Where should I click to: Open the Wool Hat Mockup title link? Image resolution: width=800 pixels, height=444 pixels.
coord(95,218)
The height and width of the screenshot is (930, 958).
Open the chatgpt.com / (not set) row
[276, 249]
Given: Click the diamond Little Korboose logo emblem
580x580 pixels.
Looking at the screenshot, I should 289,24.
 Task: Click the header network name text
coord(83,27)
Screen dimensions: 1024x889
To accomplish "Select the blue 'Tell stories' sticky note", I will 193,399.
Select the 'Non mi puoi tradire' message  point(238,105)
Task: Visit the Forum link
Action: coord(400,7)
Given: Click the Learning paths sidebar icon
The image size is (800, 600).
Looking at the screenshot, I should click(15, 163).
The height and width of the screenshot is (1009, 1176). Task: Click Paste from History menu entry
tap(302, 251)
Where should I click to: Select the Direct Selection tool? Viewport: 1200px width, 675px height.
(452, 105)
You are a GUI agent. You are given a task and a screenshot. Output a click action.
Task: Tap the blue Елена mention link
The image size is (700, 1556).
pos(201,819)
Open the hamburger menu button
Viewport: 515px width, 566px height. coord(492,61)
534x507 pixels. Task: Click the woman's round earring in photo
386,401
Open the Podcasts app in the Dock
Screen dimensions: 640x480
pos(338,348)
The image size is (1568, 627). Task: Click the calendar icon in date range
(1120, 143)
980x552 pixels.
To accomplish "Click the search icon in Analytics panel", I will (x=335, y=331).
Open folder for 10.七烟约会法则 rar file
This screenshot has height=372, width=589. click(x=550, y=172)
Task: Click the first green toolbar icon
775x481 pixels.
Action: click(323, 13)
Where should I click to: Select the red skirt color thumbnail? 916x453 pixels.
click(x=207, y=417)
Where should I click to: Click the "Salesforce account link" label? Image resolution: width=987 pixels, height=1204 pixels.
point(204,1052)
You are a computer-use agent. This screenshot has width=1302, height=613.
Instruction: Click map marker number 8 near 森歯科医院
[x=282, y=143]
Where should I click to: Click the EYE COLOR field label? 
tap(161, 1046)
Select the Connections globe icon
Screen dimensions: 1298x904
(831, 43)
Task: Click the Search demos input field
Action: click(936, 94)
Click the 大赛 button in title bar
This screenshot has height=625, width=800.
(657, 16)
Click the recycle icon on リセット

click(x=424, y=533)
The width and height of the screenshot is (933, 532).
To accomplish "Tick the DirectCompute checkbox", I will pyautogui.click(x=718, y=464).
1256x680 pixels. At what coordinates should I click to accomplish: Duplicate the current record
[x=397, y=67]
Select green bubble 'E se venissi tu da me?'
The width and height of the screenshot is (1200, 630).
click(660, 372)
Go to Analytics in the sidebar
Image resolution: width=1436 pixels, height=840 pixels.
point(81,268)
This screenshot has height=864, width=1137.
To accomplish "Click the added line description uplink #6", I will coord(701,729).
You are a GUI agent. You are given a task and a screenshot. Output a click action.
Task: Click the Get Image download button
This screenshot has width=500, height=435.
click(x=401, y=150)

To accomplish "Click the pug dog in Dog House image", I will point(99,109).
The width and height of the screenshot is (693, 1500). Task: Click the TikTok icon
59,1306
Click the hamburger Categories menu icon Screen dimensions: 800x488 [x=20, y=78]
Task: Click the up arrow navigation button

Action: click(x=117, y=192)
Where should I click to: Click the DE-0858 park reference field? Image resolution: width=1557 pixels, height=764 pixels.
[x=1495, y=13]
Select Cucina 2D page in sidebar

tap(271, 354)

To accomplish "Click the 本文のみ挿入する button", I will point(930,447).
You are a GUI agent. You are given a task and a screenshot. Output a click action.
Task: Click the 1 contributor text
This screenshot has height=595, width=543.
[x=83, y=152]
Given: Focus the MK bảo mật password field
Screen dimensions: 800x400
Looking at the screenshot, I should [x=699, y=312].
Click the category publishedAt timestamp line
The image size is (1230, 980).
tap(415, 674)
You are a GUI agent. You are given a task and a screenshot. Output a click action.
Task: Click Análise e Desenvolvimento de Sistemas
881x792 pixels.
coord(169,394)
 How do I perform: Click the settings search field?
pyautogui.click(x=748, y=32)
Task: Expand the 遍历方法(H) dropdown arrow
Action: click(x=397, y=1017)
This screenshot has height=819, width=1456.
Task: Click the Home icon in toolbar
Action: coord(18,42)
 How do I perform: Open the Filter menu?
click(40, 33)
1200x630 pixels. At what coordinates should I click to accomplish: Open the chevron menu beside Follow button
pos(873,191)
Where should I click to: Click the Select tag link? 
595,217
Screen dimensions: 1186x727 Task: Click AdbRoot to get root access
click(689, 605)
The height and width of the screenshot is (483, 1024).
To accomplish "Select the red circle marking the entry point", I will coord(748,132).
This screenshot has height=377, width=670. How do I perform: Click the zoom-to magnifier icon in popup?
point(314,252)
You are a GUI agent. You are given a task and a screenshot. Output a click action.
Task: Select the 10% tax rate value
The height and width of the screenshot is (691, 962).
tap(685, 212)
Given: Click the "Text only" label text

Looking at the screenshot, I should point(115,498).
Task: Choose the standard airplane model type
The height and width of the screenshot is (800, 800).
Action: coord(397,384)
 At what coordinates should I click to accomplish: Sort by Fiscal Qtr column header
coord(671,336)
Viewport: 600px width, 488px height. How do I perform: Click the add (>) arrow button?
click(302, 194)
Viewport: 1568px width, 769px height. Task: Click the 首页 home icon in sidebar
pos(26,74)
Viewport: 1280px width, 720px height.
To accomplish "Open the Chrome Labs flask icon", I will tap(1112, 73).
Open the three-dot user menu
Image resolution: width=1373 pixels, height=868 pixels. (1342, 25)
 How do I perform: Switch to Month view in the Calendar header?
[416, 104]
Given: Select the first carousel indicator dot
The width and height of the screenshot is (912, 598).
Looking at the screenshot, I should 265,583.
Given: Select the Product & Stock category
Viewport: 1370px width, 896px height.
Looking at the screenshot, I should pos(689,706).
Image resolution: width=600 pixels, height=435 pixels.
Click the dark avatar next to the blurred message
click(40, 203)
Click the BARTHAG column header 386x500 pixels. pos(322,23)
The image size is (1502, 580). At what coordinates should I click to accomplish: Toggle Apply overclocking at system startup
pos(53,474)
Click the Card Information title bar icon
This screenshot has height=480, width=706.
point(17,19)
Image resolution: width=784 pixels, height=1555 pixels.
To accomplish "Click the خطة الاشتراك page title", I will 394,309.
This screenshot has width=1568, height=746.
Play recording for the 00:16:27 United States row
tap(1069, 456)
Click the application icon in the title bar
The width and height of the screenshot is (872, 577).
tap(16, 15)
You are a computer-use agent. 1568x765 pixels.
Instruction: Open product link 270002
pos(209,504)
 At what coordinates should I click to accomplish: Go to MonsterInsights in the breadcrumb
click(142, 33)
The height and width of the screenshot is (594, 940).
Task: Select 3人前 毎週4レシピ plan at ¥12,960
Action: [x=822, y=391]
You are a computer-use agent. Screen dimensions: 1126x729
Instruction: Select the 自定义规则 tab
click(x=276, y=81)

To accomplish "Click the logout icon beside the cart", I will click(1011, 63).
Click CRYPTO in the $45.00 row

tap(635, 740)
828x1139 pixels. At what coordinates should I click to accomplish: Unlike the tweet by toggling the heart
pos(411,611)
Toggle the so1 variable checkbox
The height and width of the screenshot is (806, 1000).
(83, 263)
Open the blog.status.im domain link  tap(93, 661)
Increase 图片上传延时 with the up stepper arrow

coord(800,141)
==*==
ACTION ITEM
Begin at the first line of the records above and restate each line word for word, stopping after the line with "980x552 pixels.".

ANSWER AREA
Where should I click to: Open the Wool Hat Mockup title link? Image resolution: width=800 pixels, height=444 pixels.
coord(95,218)
The height and width of the screenshot is (930, 958).
Open the chatgpt.com / (not set) row
[276, 249]
Given: Click the diamond Little Korboose logo emblem
580x580 pixels.
Looking at the screenshot, I should 289,24.
 Task: Click the header network name text
coord(83,27)
Screen dimensions: 1024x889
To accomplish "Select the blue 'Tell stories' sticky note", I will 193,399.
Select the 'Non mi puoi tradire' message  point(238,105)
Task: Visit the Forum link
Action: coord(400,7)
Given: Click the Learning paths sidebar icon
The image size is (800, 600).
Looking at the screenshot, I should click(15, 163).
The height and width of the screenshot is (1009, 1176). Task: Click Paste from History menu entry
tap(302, 251)
Where should I click to: Select the Direct Selection tool? Viewport: 1200px width, 675px height.
(452, 105)
You are a GUI agent. You are given a task and a screenshot. Output a click action.
Task: Tap the blue Елена mention link
The image size is (700, 1556).
pos(201,819)
Open the hamburger menu button
Viewport: 515px width, 566px height. coord(492,61)
534x507 pixels. Task: Click the woman's round earring in photo
386,401
Open the Podcasts app in the Dock
Screen dimensions: 640x480
pos(338,348)
The image size is (1568, 627). Task: Click the calendar icon in date range
(1120, 143)
980x552 pixels.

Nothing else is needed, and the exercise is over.